Data items ::
_ _ _

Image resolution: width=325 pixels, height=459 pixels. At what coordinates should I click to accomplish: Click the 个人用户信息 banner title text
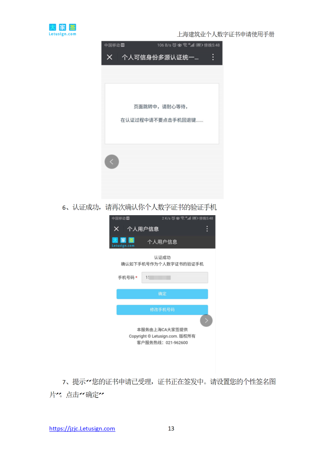tap(162, 242)
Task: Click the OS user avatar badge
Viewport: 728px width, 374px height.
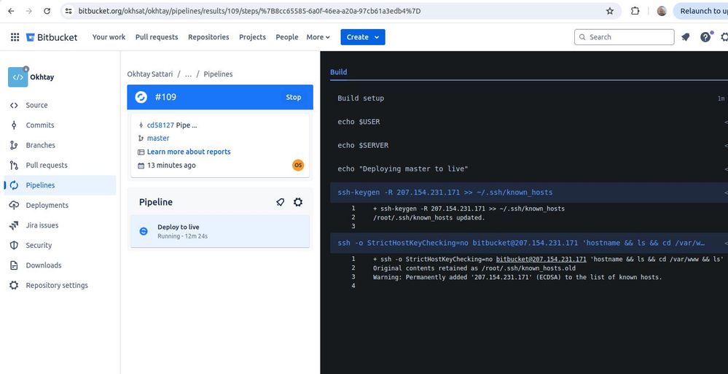Action: [298, 165]
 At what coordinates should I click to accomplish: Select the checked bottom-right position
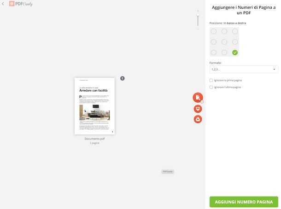point(235,52)
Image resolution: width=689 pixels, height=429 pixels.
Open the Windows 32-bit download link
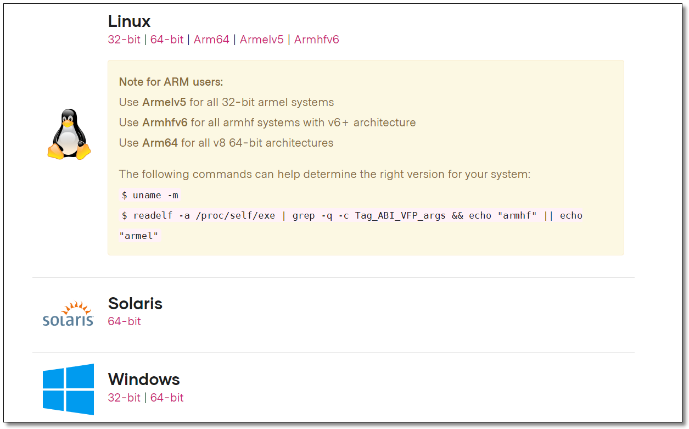tap(124, 398)
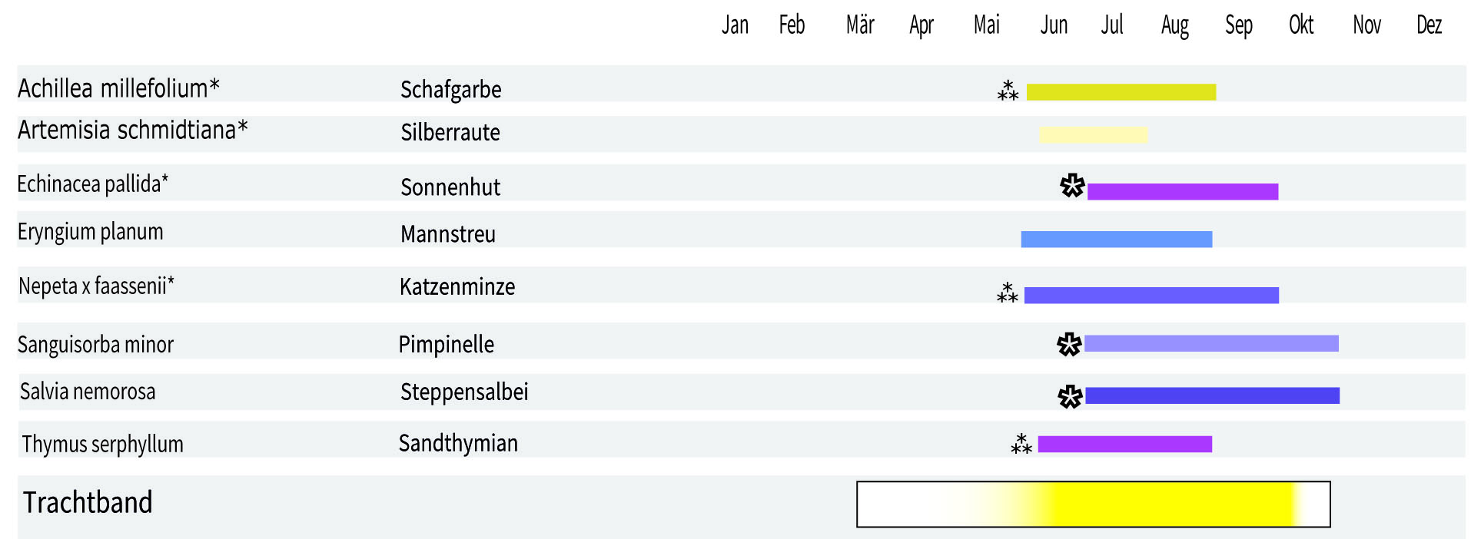Click the triple-asterisk icon beside Sandthymian bar
Viewport: 1481px width, 539px height.
click(x=1021, y=444)
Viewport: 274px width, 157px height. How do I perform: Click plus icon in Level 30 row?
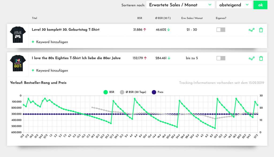click(x=33, y=42)
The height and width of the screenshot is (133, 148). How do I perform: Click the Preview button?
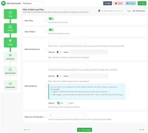131,3
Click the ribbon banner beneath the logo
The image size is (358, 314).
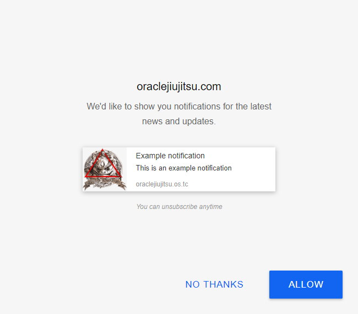coord(104,183)
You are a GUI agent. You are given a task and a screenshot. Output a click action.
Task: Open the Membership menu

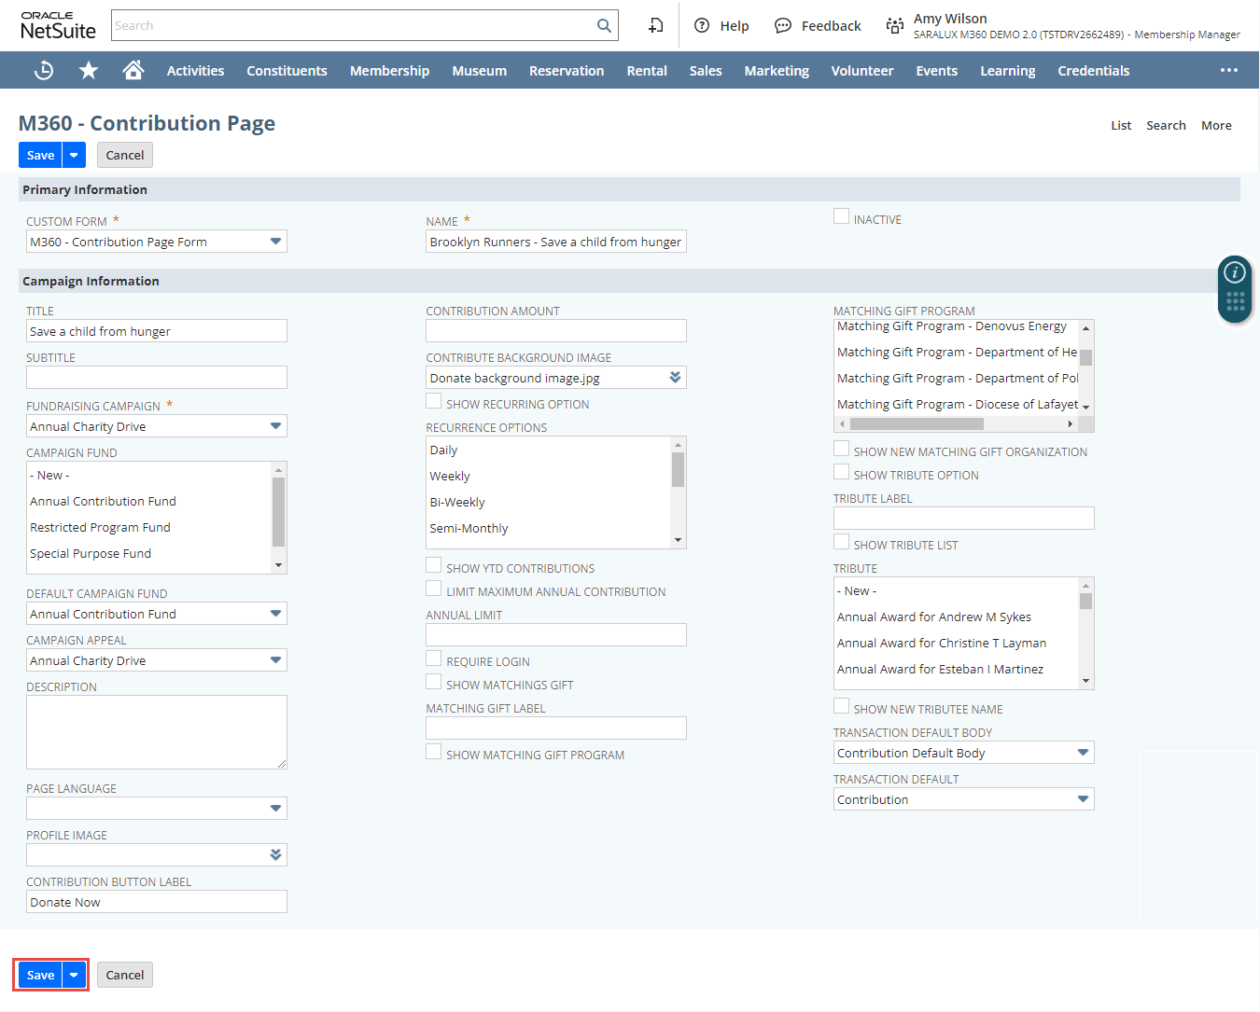(389, 71)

_ _ _

WHAT YOU WILL DO ::
Each record above is to be copied exactly. Drop the pictures.

ANSWER FOR THIS EXERCISE ::
Image resolution: width=325 pixels, height=459 pixels. At what coordinates should I click to accomplish: Click the 个人用户信息 banner title text
tap(162, 242)
Task: Click the OS user avatar badge
Viewport: 728px width, 374px height.
Action: [298, 165]
 At what coordinates should I click to accomplish: Select the checked bottom-right position
point(235,52)
Image resolution: width=689 pixels, height=429 pixels.
Open the Windows 32-bit download link
tap(124, 398)
Click the triple-asterisk icon beside Sandthymian bar
Viewport: 1481px width, 539px height.
click(x=1021, y=444)
Viewport: 274px width, 157px height. How do I perform: Click plus icon in Level 30 row?
click(x=33, y=42)
The height and width of the screenshot is (133, 148). How do I perform: Click the Preview button?
131,3
Click the ribbon banner beneath the logo
The image size is (358, 314).
coord(104,183)
You are a GUI agent. You are given a task and a screenshot. Output a click action.
Task: Open the Membership menu

(389, 71)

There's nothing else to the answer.